The University's Good Research and Innovation Practices (GRIP) Policy is the overarching policy on how research and innovation should be carried out with integrity. It includes sections focused on, or relevant to, research data:
Open research (open science): making the processes and outputs of research transparent and freely accessibly, whenever possible;
Managing research data and code, and the FAIR Principles: including for code, numerical data, transcripts, digital images, fieldnotes, maps, sound recordings, workshop reports, and lab notebooks;
Reproducibility: including Method, Analysis and Computational reproducibility;
Authorship and acknowledgement: ensuring all contributions and contributors to research are CRediT-ed;
Appropriate use of Generative AI: including guidance on aligning the use of Generative AI with research and academic integrity;
Ethical practice in research: ethical requirements for research involving human participants, personal data and human tissue, including links to Specialist Guidance for certain areas of research, and processes for using UK health and social care data.
The University's Statement on Open Research clarifies its position for both the University and researchers around open research, including open data. It states that:
'Data underlying publications [should] be made openly available and FAIR where legally, ethically, and technically possible, as well as referenced via a data access statement in the publication. '
and that the University will:
'Provide infrastructure to support sharing of the research process and outputs, e.g. ORDA [the University's institutional data repository], WRRO, in line with the FAIR Guiding Principles for scientific data management and stewardship.'
The FAIR Principles recommend that research data should be as 'open as possible, but as closed as necessary'.
The University has also detailed information and guidance around all aspects of Information Management, including a comprehensive list of policies and guidance, which apply to all data the University collects and processes, not just research data.
GDPR UK is the main legislation that governs personal data, including special category data, in the UK. When handling such data, you should be aware of the main clauses of GPDR and what this means for the data. These mainly fall into the areas of:
Lawfulness, fairness and transparency
Purpose limitation
Data minimisation
Accuracy
Storage limitation
Integrity and confidentiality
Accountability
You should document the way you have fulfilled these criteria for the research data concerned. The Information Commissioners Office (ICO) have produced a detailed guide around research provisions that may be taken, as well as other guides that could be useful.
N.B. Due to the Data (Use and Access) Act coming into law on 19 June 2025, the ICO guidance is under review and may be subject to change.
The Data Protection Act 2018 sits alongside and supplements UK GDPR. It sets out separate data protection rules for law enforcement authorities, and extends data protection to some other areas such as national security and defence, as well as providing some additional exemptions.
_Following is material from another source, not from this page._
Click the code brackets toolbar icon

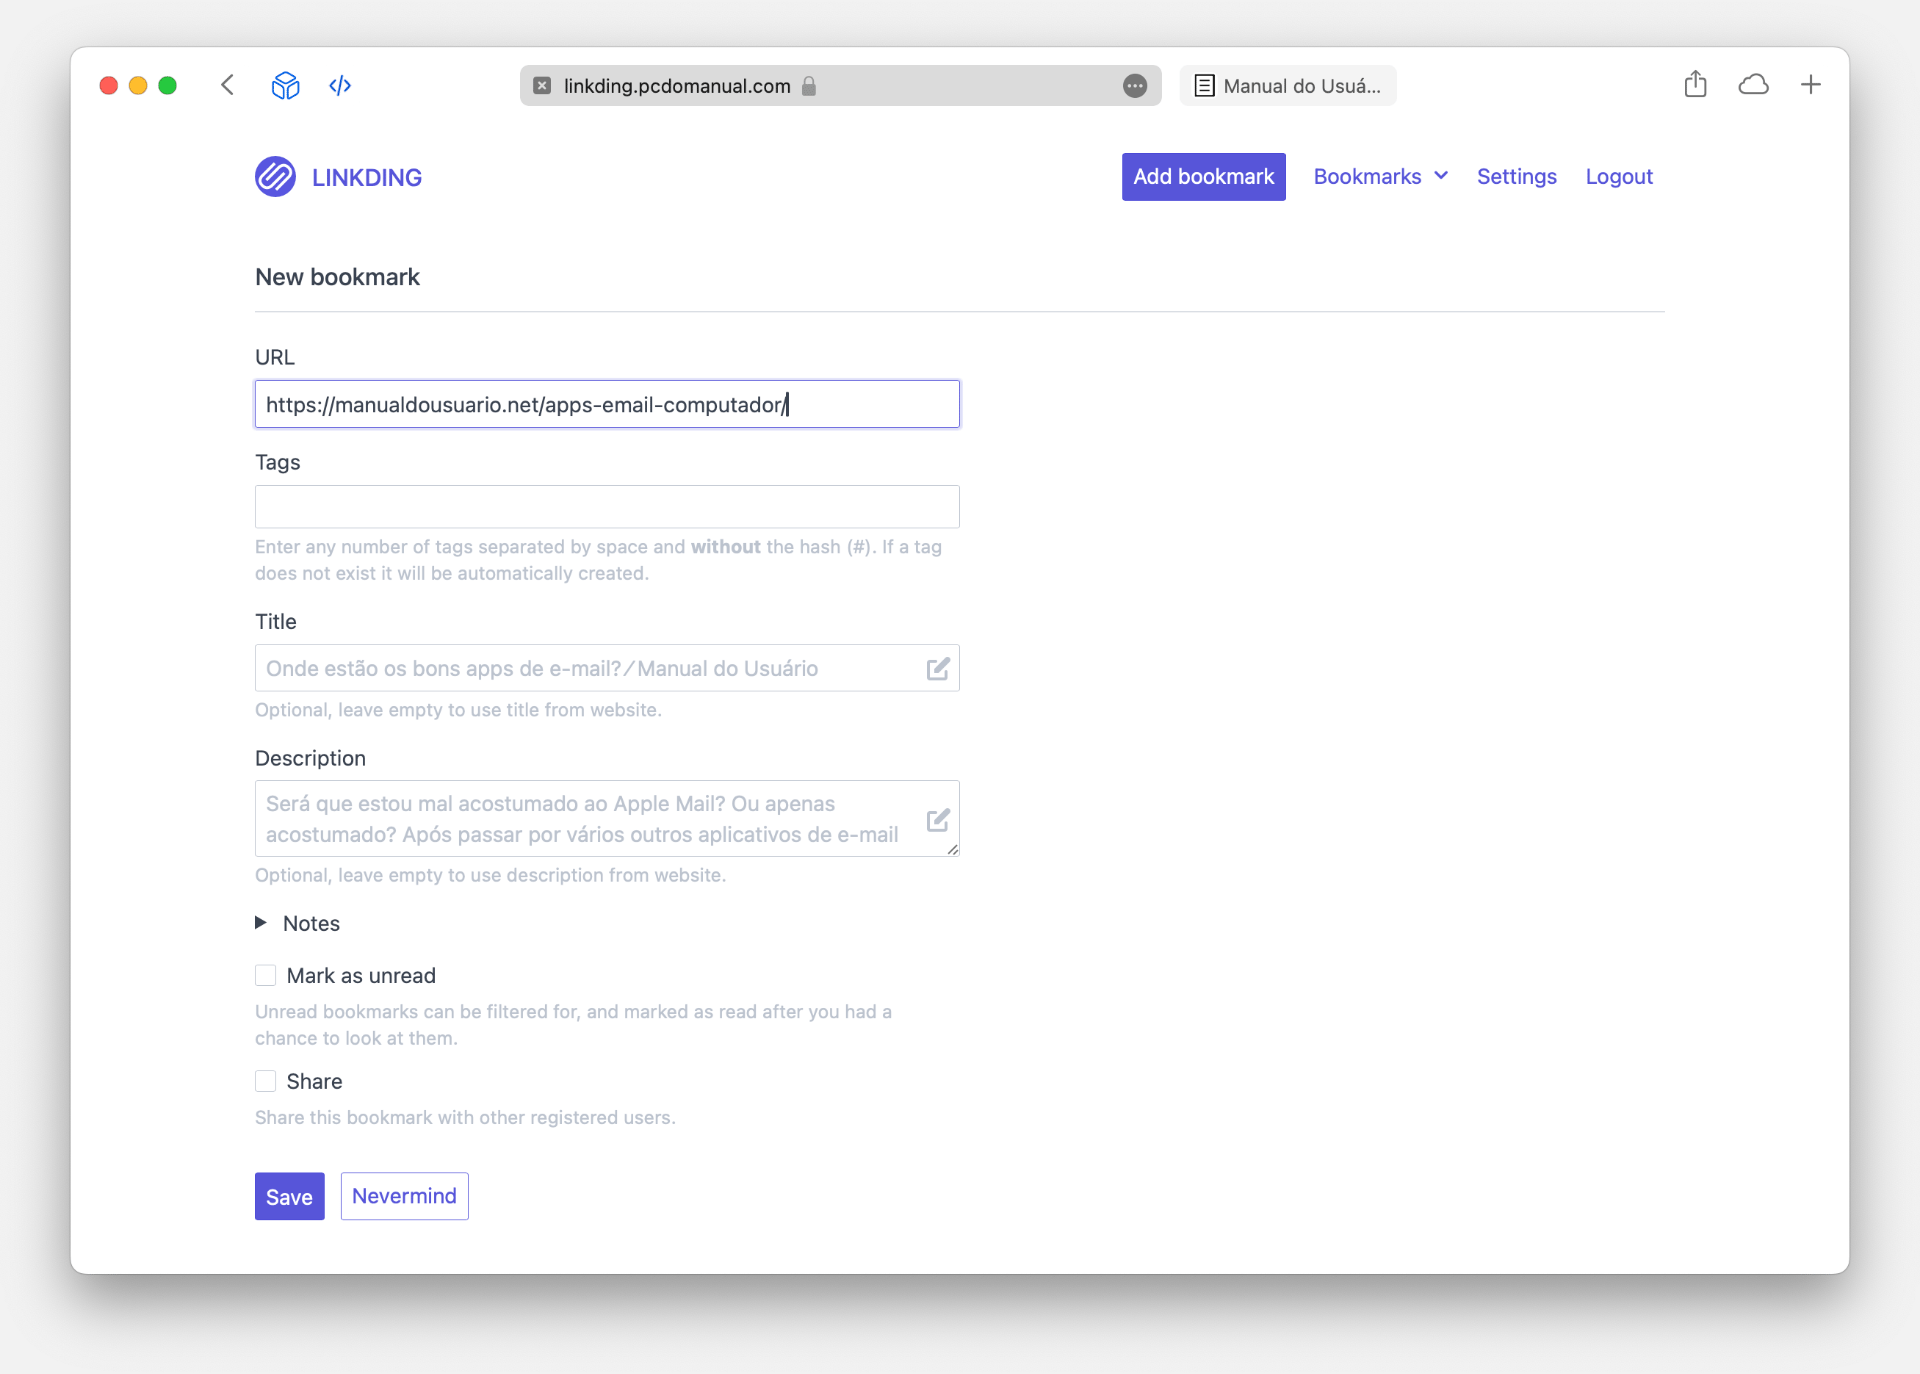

For all funded research, the funder (research councils, charities, foundations) will have policy(ies) regarding the handling of the data collected in the project. It's important to be aware of these policies from the outset of the project, to ensure adherence. Polices should be made apparent at the point of funding confirmation, but a collection of funder policies is also available here.
Please be aware that the individual UKRI council policies are currently under view, with an overarching UKRI policy potentially being implemented in the near future.
Like funders' policies, many journals and publishers also have research data policies. Although these often overlap with funders' policies, there are often additional requirements such as the inclusion of a data availability statement. It's important to pay attention to these, and to plan from an early stage in order to be able to meet these requirements, e.g. Sage Publishing data policy.